Monday, July 13, 2015

Hydrology Tracer Study Gets Underway...



Nathan Wales, NGEE Hydrology Masters Student from New Mexico Tech, working with LANL NGEE hydrologists Brent Newman and Cathy Wilson, is putting the finishing touches on the deployment of water sampling and measurement equipment that will be used to carry out a tracer experiment at the Barrow Environmental Observatory NGEE Arctic intensive field site. The NGEE team deployed 75 macro-rhizons over the past 2 days, in order to collect soil water samples at multiple soil depths across two polygons types in order to track and quantify the role of polygon surface and frost table micro-topography in controlling subsurface horizontal flow of water in the landscape. 

Nathan installs a collar (green tube) around a well hole to ensure that the dilute sodium bromide tracer cannot flow into the well hole through surface water pathways during rain events.  Brent Newman (background) installs the macro-rhizons at 15cm, 25 cm and 35 cm below the ground surface.

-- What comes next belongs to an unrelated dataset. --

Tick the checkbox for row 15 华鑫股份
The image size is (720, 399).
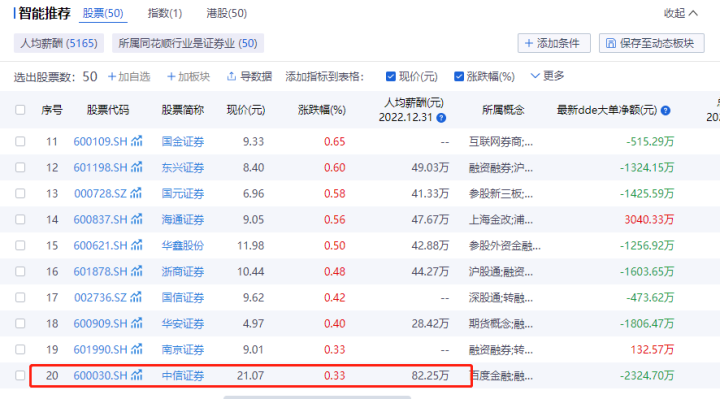[20, 245]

Subsurface soil water samples collected with the macro-rhizons will be analyzed in the BARC laboratory to quantify how fast the tracer applied at the surface of the high center polygon will infiltrate into the soil and move sideways through the subsurface down to the subsoil in the troughs.

 Most global climate models assume that all subsurface water flux is one dimensional, in the vertical direction; driven into the soil by gravity and negative soil water pressures (suction) during rainfall, and drawn out of the soil and into the atmosphere by evaporation and plant transpiration. But analysis of new NGEE in-situ geochemical data, and analysis of seasonal inundation patterns using remote sensing data, both suggest that horizontal water flow, well after snow melt, may be important in determining the spatial distribution of chemical constituents and biogeochemical processes in low relief Arctic coastal plain environments. Water level and tracer data will be used together to inform NGEE’s Arctic Terrestrial Simulator, that will be used to help interpret the tracer study results and improve our understanding of water and chemical constituent transport in the Arctic. 

Nathan programs the water level sensor to record water levels every 10 minutes in the shallow (1m deep) wells deployed across the polygons.
 
UTEP researchers, Florencia and Steve, visit the low center polygon tracer study site to photograph NGEE wells for Craig Tweedie’s BAID GIS project. BAID archives and serves GIS and other spatial data for all research activities in the BEO. 

Golden plover inspects experimental design.